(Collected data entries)
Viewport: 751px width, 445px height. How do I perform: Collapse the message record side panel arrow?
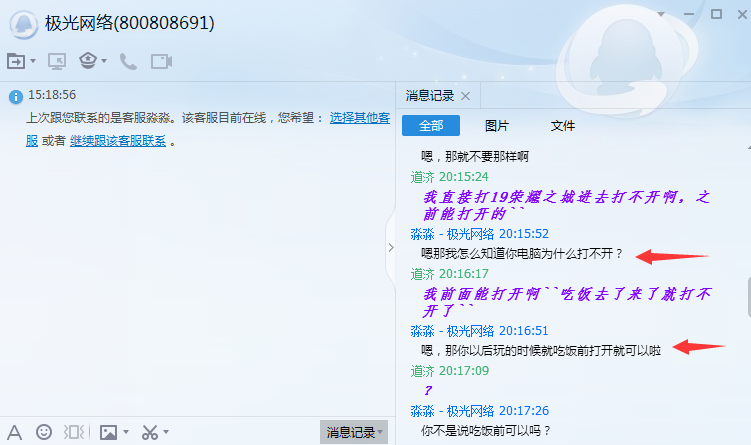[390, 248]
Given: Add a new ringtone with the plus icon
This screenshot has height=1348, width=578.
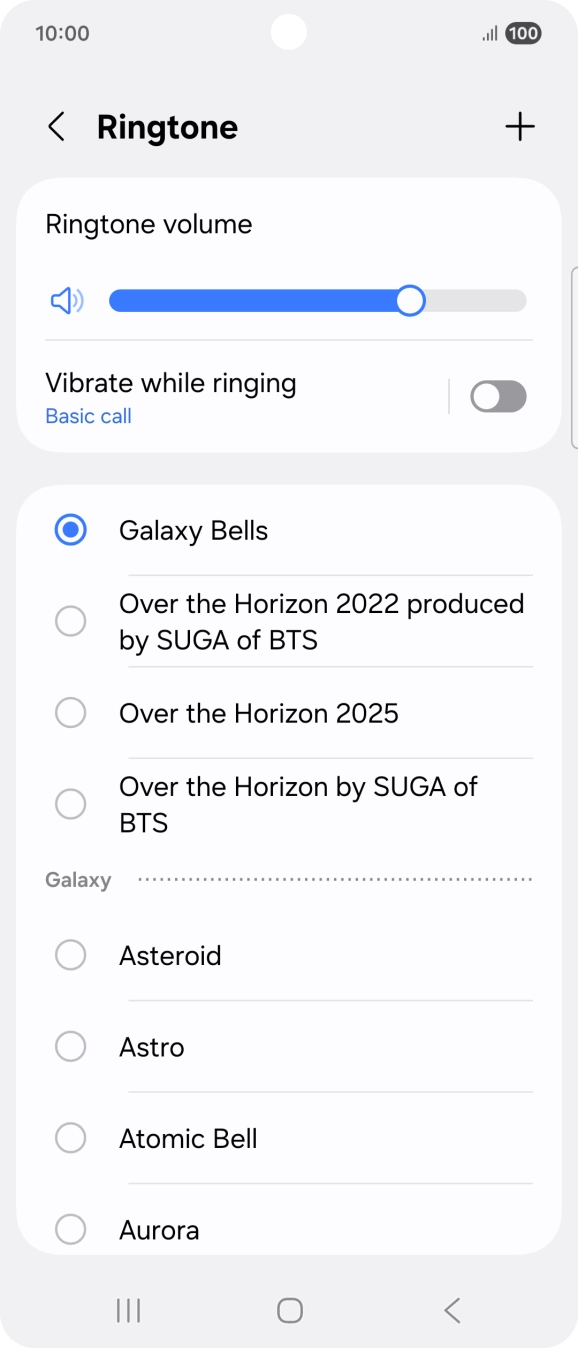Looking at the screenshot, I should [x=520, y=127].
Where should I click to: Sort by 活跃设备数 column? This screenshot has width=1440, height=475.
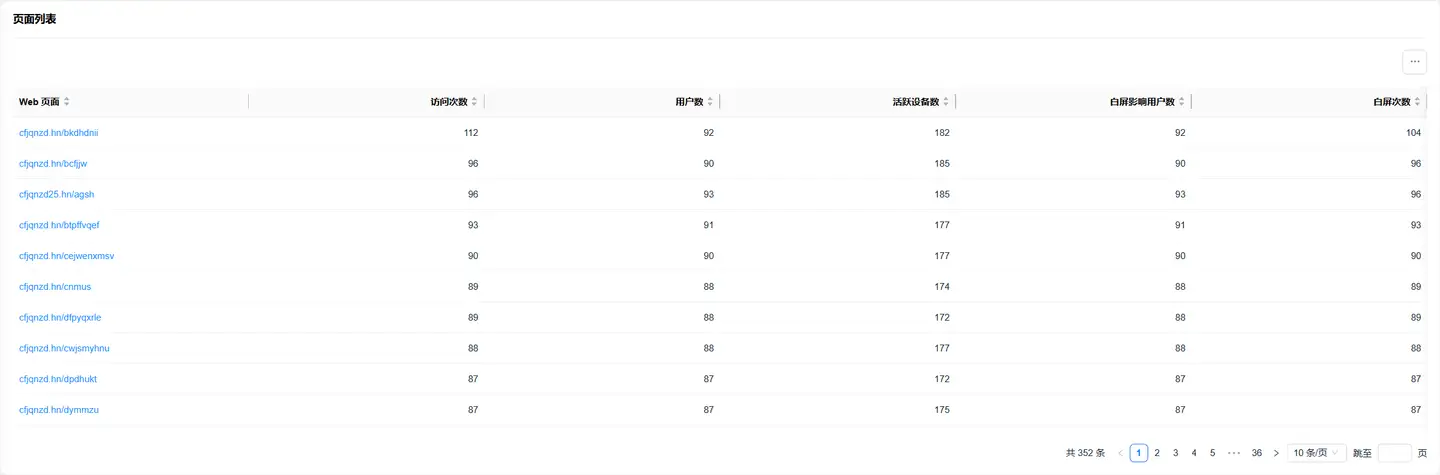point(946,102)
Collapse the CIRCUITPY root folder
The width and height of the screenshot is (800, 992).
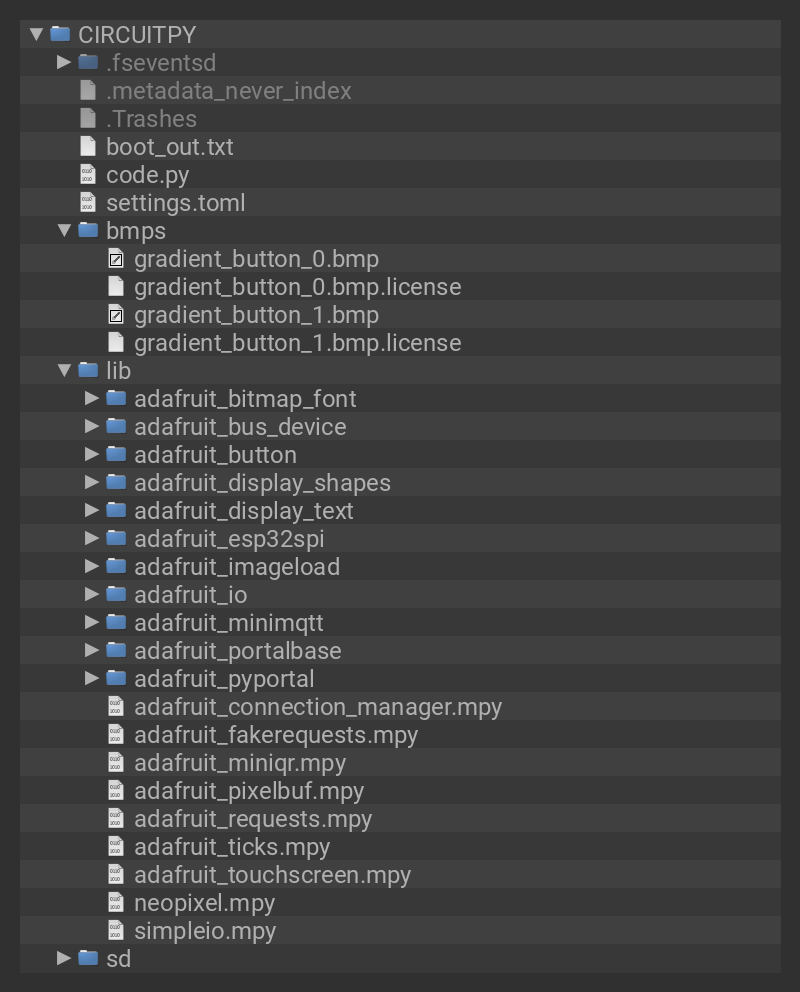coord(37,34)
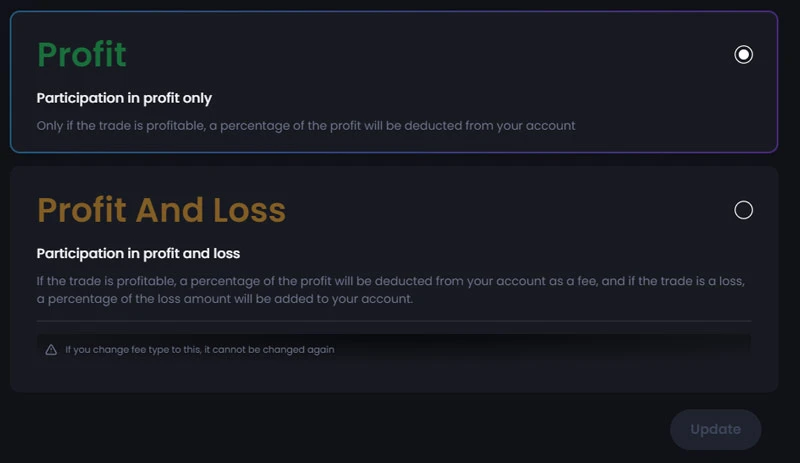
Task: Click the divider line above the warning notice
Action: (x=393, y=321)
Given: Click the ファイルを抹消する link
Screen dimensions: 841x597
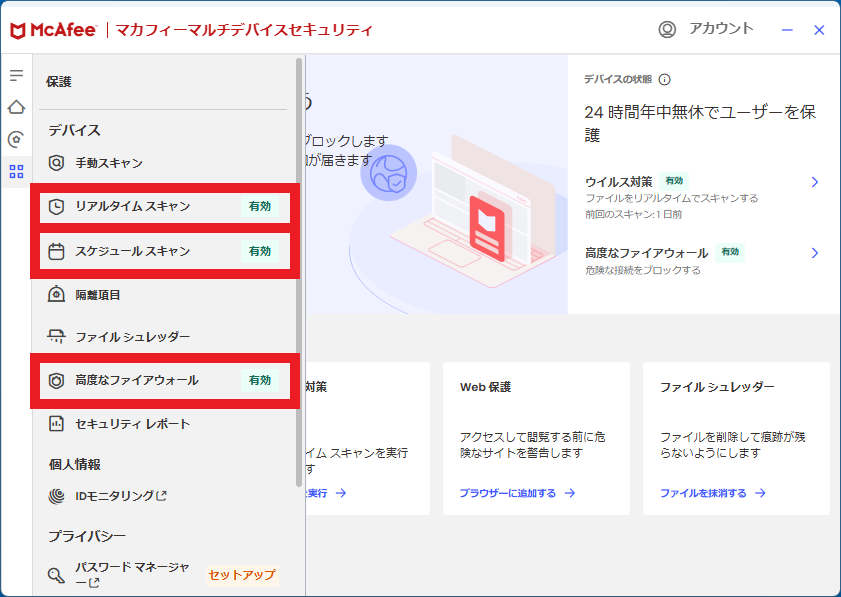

Problem details:
Counting the line with "Collapse the CIRCUITPY root folder" and the last line of the data above, transcribe those two lines and every line between them exactly, without the pictures.

Output of the task:
Collapse the CIRCUITPY root folder
The width and height of the screenshot is (800, 992).
coord(37,34)
Task: Click the divider line above the warning notice
Action: (x=393, y=321)
Given: Click the ファイルを抹消する link
Screen dimensions: 841x597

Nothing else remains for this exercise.